Dave Liquorice wrote:

On 30 Sep 2003 18:11:05 GMT, wrote:


But it's *important* to use pairs between the right pins, or the
crosstalk/interference-rejection performance goes right out of the
window.

snip

*Functionally*, provided you pair consistently, the colours
you use, and which way round you do solid vs stripe, doesn't matter
at all: electrons are colour-blind.


But the pairs are physicaly located in a different place in the cable.
I suspect this could make a difference when really pushing the abilty
of the cable to carry the signal without to much degredation.

later
Checked the construction of a bit of CAT5, the pairs are arranged:

org
grn blu
brn

The wiring is:

T568A T568B
grn 1/2 org 1/2
org 3/6 grn 3/6
blu 4/5 blu 4/5
brn 7/8 brn 7/8

As can be seen the change in the org/grn wiring is not symetrical in
the cable, so a signal on the org pair is now physically closer to the
brn pair, like wise more separation greater for the grn/brn.

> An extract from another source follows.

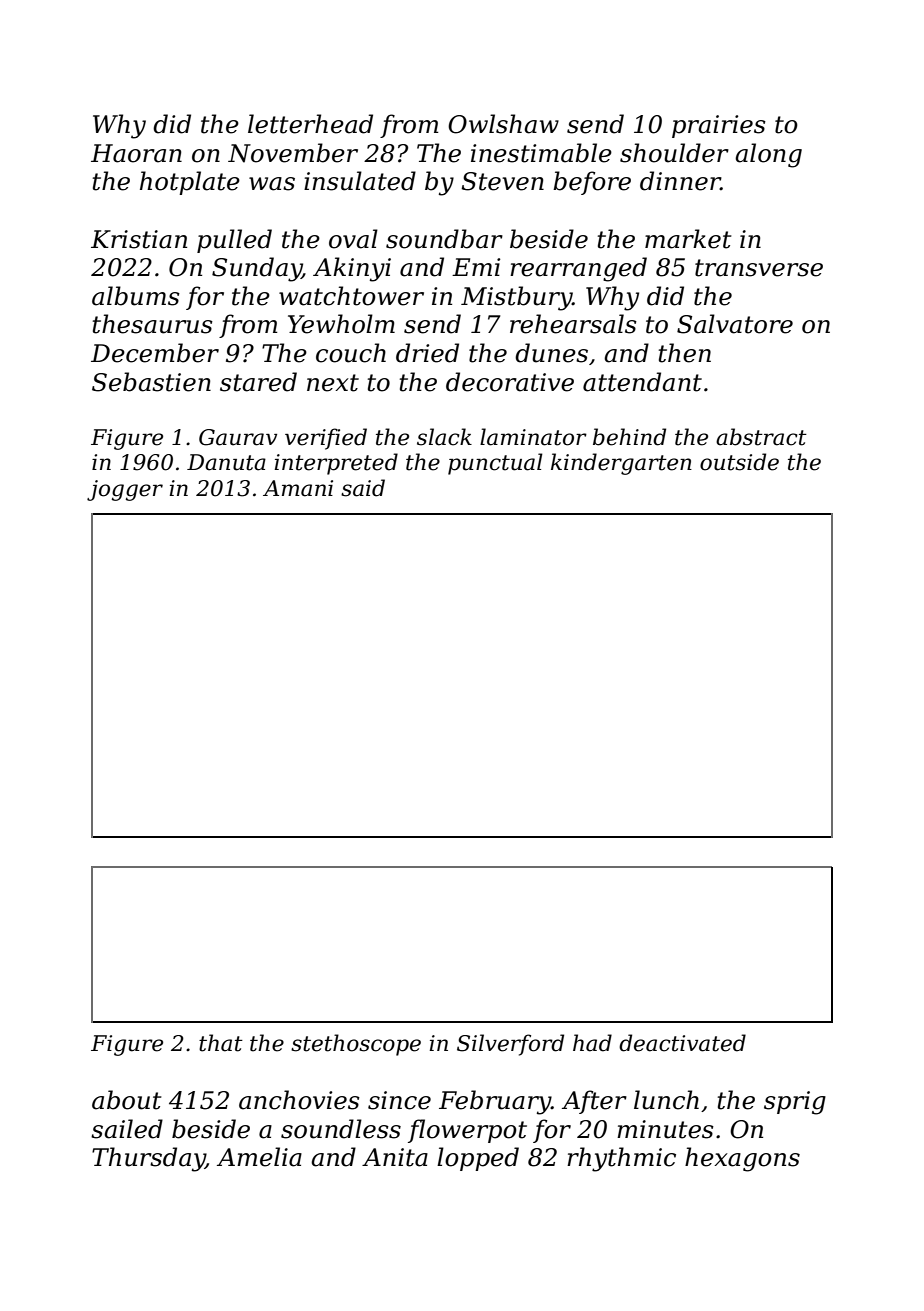 Image resolution: width=924 pixels, height=1311 pixels. What do you see at coordinates (510, 1045) in the page?
I see `Silverford` at bounding box center [510, 1045].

Now ethernet (10/100Mbps, not sure about Gigabit) only uses two pairs
the other two are not connected so it's probably not an issue with
ethernet but could be with other uses of CAT5.



AFAICR the center pairs are Ethernet. 4/5 and 3/6. These must be pairs,
and must be wired pin to pin etc.
The outers are used for telephony in structured systems.

I have used all of them to get a serial signal around - Cisco routers
come with RJ45 serial consoles for example.